Required actions:
1 – In the excerpt on working mothers, what job was the writer offered before the youngest child had started school?
2 – Render this sentence from the excerpt on working mothers into Spanish: "Peter and I managed, largely because we could both juggle our diaries."
3 – Write the next few sentences of the excerpt on working mothers, picking up after its final line.

━━━━━ Page excerpt ━━━━━

But trail-blazers outspoken enough to right the world do not materialise overnight. They are trained in perseverance in the workplace of hard knocks. “I get down on my knees and I pray. Then I get up and work,” the wonderful Taylor-Thompson said. She encouraged me not to modify my forthright style to fit the Church if I wanted to make a difference to the world.
MY YOUNGEST child had not yet started school when I was offered my dream job as a television researcher, involving travel and the occasional overnight stay. Peter and I managed, largely because we could both juggle our diaries. Sometimes, his work took precedence, sometimes mine. But working out priorities wasn’t easy. At times, I felt consumed with guilt that my children were not growing up with the smell of fresh baking wafting through the house.
“We could accept your going out to work”, one parishioner said to me, “if you did something useful — like teaching, or nursing.” The stereotypes die hard. But, when you look, for example, at the proportion of male to female uptake on careers such as nursing and engineering, it does appear as if women may be wired towards the caring professions.

━━━━━ Entries provided ━━━━━

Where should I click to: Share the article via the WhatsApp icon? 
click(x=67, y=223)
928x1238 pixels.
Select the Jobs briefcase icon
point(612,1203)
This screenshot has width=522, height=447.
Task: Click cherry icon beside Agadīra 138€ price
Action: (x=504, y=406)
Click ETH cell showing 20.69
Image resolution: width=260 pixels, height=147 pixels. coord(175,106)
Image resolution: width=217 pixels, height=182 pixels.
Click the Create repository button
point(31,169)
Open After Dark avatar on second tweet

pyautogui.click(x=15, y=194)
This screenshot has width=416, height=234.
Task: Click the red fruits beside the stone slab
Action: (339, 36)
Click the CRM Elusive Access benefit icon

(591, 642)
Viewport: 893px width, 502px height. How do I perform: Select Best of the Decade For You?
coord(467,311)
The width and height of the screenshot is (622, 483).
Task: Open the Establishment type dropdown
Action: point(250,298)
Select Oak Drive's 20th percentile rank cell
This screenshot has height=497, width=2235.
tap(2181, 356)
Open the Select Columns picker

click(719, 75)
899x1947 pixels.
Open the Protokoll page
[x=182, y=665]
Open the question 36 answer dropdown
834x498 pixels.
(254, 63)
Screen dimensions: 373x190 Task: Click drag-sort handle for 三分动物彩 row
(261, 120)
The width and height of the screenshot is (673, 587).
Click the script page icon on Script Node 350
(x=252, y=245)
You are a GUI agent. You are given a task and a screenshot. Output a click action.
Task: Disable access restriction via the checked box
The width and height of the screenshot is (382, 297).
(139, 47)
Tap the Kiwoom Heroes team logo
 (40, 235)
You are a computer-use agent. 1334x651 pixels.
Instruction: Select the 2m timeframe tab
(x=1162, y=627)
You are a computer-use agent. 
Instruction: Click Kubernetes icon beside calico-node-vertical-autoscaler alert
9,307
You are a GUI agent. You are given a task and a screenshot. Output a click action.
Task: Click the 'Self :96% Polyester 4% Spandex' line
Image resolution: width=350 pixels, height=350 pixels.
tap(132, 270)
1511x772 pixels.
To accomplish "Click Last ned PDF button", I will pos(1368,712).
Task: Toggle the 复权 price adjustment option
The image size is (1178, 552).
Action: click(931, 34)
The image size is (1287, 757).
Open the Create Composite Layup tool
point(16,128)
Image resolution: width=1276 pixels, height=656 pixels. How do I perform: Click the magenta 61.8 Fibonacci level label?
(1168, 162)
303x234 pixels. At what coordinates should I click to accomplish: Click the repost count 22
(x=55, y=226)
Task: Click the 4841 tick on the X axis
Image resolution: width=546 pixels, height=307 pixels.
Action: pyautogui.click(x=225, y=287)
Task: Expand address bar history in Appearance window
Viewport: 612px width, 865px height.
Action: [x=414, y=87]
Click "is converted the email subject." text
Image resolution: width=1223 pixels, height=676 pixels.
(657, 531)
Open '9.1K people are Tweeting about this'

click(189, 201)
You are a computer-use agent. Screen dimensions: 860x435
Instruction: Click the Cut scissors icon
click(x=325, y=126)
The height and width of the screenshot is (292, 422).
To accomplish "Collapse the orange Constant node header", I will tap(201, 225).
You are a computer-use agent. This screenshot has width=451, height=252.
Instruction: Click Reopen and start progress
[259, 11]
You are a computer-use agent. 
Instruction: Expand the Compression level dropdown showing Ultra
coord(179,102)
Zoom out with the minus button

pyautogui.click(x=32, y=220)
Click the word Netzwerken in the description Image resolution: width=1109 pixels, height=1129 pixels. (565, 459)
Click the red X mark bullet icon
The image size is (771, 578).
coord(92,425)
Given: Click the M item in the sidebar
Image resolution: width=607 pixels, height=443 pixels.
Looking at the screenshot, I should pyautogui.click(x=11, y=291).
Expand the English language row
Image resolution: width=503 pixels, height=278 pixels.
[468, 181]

━━━━━

Task answers:
1 – A job as a television researcher, involving travel and the occasional overnight stay.

2 – Peter y yo nos las arreglamos, en gran parte porque los dos podíamos hacer malabares con nuestras agendas.

3 –
That does not explain why, when half of science students are now female, only four have become professors. But perhaps our very tendency to prioritise relationships over success means that we have not yet broken through all the glass ceilings.
My children were almost adult before I took on a senior management job in the NHS which almost swallowed me whole. Thankfully, there were no aged parents to care for. But, even then, life seemed exhausting. Would it have been easier if one of us had given up the day job? I doubt it. Pressures have a way of appropriating every free moment — especially when half of the partnership belongs to the Church.
The religious balance of a work-life sabbath in the form of a long, lazy Saturday saved our sanity. Crises happen, but the Church’s unawareness of our need for a day off was the greater obstacle. Then I learned a trick from Rabbi Julia Neuberger. When she chaired a health trust, every Friday lunchtime — even in a board meeting — she would announce, “I’m off now. Family time.” Her colleagues learned that being Jewish meant sabbath mattered, and that it started at sundown.
So, on Friday afternoons, we would say to our respective workplaces, “I’m off now — it’s my religion!” Neuberger told me it was the only way to confront a work-obsessed culture.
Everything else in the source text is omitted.